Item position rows
● ● ●
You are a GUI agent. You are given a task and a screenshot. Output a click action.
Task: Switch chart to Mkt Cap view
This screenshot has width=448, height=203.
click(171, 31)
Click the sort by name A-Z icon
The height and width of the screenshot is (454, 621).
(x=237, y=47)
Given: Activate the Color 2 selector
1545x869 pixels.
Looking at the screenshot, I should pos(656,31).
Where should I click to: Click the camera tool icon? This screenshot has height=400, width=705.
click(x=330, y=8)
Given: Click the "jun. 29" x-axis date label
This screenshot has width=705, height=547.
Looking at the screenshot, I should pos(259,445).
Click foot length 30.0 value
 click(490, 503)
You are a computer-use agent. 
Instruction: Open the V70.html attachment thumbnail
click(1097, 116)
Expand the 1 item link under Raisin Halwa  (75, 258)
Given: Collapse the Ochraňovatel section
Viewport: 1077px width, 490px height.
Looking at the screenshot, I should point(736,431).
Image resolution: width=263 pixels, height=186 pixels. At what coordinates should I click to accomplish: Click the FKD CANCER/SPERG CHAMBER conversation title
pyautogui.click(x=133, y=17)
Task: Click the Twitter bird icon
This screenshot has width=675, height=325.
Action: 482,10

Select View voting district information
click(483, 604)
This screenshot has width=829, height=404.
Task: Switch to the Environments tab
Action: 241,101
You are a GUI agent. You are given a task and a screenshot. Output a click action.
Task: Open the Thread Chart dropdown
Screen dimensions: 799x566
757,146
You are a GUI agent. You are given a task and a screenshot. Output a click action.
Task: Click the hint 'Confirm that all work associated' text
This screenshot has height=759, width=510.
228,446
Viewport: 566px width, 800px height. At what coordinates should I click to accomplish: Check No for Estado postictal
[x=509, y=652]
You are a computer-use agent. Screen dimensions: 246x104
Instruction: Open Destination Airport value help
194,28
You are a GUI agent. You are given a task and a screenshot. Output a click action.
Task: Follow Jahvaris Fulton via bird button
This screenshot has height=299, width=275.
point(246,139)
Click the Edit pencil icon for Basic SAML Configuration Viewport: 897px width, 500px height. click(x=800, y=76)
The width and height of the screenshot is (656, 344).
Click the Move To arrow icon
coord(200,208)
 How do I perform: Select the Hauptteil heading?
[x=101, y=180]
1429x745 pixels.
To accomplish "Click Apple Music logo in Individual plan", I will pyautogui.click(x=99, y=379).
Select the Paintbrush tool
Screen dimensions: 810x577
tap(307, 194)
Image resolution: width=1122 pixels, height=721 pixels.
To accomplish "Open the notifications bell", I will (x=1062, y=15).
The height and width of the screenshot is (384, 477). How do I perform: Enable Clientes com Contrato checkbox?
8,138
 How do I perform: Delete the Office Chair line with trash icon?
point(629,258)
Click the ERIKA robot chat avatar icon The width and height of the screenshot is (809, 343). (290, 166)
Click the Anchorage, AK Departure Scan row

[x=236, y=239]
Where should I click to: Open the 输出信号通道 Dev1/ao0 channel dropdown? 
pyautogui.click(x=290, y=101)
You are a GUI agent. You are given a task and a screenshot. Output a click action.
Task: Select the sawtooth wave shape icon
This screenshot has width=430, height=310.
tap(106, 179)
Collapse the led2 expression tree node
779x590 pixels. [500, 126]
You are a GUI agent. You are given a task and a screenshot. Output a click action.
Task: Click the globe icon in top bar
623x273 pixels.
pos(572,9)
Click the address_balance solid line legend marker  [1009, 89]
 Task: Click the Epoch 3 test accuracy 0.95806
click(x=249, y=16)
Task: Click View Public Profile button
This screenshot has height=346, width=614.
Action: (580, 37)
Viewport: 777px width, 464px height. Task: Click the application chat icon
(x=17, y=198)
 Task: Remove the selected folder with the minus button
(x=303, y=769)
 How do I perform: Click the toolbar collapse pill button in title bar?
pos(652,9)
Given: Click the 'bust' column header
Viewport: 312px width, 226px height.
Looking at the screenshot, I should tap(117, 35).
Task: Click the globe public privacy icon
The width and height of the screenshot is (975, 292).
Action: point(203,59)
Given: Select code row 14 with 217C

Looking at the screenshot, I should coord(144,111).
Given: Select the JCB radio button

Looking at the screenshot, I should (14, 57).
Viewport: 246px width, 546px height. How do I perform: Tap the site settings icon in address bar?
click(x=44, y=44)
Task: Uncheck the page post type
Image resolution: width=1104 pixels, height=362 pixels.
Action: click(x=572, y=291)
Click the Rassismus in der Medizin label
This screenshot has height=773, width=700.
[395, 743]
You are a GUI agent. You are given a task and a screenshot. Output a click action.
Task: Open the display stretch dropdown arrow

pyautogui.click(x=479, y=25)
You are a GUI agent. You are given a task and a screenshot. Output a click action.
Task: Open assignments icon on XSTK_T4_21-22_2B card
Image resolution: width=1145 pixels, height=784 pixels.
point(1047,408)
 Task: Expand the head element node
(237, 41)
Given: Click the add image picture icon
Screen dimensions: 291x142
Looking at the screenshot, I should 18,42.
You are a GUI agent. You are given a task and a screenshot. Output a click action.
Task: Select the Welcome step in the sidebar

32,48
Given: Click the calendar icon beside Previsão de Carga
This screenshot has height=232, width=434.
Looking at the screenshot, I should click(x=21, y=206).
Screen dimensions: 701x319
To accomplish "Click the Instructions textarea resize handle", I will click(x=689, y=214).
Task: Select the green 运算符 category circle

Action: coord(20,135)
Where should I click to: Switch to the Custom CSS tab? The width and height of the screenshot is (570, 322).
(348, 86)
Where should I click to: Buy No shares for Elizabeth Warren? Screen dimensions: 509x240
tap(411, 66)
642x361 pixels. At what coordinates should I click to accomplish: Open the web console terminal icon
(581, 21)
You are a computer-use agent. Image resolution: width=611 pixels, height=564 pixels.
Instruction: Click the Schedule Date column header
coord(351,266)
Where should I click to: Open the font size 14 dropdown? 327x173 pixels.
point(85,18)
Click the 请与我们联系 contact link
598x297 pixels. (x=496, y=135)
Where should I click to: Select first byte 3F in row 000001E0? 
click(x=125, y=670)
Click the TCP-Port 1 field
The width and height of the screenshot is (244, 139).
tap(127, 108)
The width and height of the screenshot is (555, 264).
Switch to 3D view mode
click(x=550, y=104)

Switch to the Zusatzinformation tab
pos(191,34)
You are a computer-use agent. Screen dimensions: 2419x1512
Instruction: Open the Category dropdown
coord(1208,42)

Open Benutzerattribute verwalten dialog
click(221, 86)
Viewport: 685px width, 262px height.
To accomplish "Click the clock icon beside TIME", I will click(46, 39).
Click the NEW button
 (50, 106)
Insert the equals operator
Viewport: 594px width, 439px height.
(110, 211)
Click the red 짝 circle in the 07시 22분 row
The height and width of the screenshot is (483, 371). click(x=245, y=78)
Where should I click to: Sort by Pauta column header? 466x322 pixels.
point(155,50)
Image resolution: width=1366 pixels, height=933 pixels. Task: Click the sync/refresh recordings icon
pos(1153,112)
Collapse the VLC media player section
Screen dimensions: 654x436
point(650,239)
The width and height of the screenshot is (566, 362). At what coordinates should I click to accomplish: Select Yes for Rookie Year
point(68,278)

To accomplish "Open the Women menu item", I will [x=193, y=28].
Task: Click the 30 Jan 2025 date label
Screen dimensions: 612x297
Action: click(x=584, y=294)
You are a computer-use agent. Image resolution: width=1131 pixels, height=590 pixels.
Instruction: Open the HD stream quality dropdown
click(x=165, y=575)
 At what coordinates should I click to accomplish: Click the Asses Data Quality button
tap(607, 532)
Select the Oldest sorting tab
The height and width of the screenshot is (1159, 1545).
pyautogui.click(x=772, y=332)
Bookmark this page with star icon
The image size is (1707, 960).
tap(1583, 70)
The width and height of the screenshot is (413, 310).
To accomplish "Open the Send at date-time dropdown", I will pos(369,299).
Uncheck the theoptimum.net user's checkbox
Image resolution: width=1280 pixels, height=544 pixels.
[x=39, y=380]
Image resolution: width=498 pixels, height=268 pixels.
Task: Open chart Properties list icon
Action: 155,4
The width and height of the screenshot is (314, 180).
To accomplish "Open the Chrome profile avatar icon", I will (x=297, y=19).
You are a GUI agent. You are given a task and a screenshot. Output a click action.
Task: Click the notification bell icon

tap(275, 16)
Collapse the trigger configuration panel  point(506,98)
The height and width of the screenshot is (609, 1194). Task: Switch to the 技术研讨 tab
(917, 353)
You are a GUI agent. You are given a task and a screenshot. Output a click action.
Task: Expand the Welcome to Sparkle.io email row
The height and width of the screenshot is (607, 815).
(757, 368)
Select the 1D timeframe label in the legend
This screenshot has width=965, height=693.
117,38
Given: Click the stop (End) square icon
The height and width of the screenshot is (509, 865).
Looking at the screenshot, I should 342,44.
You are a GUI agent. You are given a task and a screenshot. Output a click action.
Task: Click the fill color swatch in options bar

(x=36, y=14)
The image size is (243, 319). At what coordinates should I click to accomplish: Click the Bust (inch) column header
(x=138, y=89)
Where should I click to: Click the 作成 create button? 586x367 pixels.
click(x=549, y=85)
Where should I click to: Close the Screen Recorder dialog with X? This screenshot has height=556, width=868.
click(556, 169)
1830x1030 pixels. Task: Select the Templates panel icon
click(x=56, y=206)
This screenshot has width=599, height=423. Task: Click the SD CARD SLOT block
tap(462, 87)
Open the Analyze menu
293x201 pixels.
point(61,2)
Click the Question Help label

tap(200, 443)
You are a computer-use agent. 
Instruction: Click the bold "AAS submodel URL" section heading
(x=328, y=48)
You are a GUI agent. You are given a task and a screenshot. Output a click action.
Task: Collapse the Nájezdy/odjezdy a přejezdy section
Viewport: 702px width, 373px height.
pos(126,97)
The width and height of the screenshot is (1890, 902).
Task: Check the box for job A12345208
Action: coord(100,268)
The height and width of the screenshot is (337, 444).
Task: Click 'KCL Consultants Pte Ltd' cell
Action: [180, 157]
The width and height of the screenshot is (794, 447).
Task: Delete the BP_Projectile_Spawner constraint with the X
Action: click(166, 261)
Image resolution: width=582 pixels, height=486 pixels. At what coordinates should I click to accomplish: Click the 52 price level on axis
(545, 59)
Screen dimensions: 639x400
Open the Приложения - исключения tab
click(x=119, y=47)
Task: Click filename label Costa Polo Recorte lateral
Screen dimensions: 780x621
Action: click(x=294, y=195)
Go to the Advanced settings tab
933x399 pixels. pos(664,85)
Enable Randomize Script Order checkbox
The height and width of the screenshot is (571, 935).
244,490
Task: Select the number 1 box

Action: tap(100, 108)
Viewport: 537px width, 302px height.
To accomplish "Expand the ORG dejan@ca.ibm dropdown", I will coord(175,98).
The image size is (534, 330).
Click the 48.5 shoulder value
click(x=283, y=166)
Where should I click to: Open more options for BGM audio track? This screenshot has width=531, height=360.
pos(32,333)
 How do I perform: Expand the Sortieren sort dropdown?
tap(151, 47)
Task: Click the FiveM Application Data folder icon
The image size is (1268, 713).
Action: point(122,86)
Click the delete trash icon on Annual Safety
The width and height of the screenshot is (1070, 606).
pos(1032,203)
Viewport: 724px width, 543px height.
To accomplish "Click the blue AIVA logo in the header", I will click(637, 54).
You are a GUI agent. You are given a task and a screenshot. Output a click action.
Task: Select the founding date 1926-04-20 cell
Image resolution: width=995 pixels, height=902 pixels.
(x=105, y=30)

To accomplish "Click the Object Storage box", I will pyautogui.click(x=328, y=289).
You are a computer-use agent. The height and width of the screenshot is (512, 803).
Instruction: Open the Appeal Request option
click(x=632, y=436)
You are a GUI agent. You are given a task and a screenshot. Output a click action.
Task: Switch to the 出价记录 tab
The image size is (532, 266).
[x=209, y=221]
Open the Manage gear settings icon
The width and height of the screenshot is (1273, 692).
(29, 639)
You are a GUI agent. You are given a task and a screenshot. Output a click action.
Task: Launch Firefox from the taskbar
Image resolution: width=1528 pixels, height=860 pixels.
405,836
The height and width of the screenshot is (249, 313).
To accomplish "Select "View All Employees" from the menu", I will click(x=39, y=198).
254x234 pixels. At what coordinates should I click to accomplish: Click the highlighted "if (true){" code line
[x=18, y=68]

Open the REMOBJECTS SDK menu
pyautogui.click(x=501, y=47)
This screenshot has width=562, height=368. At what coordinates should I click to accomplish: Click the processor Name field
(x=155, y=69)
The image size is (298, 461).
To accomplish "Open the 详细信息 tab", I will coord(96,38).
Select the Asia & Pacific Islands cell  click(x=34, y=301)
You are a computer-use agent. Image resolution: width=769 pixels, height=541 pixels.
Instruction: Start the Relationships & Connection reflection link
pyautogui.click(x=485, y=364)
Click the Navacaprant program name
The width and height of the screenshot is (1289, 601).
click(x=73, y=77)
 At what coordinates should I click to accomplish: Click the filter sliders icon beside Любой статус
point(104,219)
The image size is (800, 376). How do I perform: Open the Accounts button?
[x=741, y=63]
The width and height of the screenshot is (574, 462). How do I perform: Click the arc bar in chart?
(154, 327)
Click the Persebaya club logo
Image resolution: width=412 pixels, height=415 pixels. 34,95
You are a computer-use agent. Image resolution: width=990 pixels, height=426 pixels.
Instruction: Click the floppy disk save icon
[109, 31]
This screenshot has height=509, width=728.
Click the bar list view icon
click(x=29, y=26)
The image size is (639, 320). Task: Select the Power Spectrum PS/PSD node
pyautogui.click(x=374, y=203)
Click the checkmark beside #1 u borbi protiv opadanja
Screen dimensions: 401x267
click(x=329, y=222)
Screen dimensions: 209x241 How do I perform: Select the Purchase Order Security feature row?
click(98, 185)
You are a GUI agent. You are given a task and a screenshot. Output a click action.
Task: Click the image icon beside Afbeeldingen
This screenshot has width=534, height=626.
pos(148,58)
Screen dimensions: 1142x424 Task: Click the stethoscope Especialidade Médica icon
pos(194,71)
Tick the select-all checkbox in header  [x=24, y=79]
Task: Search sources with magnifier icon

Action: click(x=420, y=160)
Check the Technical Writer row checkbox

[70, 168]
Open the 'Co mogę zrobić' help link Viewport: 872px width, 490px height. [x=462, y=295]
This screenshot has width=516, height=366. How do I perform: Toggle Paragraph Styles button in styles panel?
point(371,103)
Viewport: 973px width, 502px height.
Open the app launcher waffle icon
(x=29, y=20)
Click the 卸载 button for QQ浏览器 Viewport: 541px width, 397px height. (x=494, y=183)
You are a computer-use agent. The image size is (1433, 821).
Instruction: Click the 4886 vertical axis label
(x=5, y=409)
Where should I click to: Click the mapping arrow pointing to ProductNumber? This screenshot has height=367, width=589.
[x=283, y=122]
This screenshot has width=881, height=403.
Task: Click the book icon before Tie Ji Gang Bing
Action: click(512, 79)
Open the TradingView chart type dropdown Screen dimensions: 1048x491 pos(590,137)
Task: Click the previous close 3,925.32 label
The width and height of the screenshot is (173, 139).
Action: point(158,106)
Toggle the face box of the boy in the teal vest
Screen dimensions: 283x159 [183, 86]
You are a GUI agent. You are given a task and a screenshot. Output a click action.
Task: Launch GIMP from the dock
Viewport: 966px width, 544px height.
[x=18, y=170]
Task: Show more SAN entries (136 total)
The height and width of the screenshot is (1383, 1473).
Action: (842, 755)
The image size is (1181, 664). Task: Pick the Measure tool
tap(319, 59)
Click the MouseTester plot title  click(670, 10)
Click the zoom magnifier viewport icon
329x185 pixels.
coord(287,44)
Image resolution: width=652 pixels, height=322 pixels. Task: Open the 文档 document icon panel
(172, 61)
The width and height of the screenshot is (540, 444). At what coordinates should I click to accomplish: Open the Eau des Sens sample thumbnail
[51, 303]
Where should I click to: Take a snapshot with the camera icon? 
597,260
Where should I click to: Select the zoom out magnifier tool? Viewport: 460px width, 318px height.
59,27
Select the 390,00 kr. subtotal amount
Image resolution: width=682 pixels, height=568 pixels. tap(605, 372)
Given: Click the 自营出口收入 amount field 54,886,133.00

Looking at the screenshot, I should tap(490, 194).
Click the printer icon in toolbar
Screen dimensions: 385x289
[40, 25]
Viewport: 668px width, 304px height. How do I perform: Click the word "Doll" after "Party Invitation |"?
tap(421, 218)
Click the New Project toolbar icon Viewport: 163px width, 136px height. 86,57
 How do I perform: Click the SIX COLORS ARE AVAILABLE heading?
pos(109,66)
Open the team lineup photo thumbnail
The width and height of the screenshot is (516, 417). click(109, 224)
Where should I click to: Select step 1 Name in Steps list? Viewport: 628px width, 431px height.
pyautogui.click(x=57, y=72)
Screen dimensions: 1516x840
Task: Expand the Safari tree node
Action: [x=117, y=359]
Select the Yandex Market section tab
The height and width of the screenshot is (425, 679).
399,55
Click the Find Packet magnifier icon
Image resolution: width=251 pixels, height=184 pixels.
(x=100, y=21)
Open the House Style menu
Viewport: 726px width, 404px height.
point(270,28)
● ● ●
• Directive
Output the stretch from the line containing "Given: Select code row 14 with 217C" through the line containing "click(x=44, y=44)", reproducing each line without changes.

• Result of the exercise
Given: Select code row 14 with 217C

Looking at the screenshot, I should coord(144,111).
Given: Select the JCB radio button

Looking at the screenshot, I should (14, 57).
Viewport: 246px width, 546px height. How do I perform: Tap the site settings icon in address bar?
click(x=44, y=44)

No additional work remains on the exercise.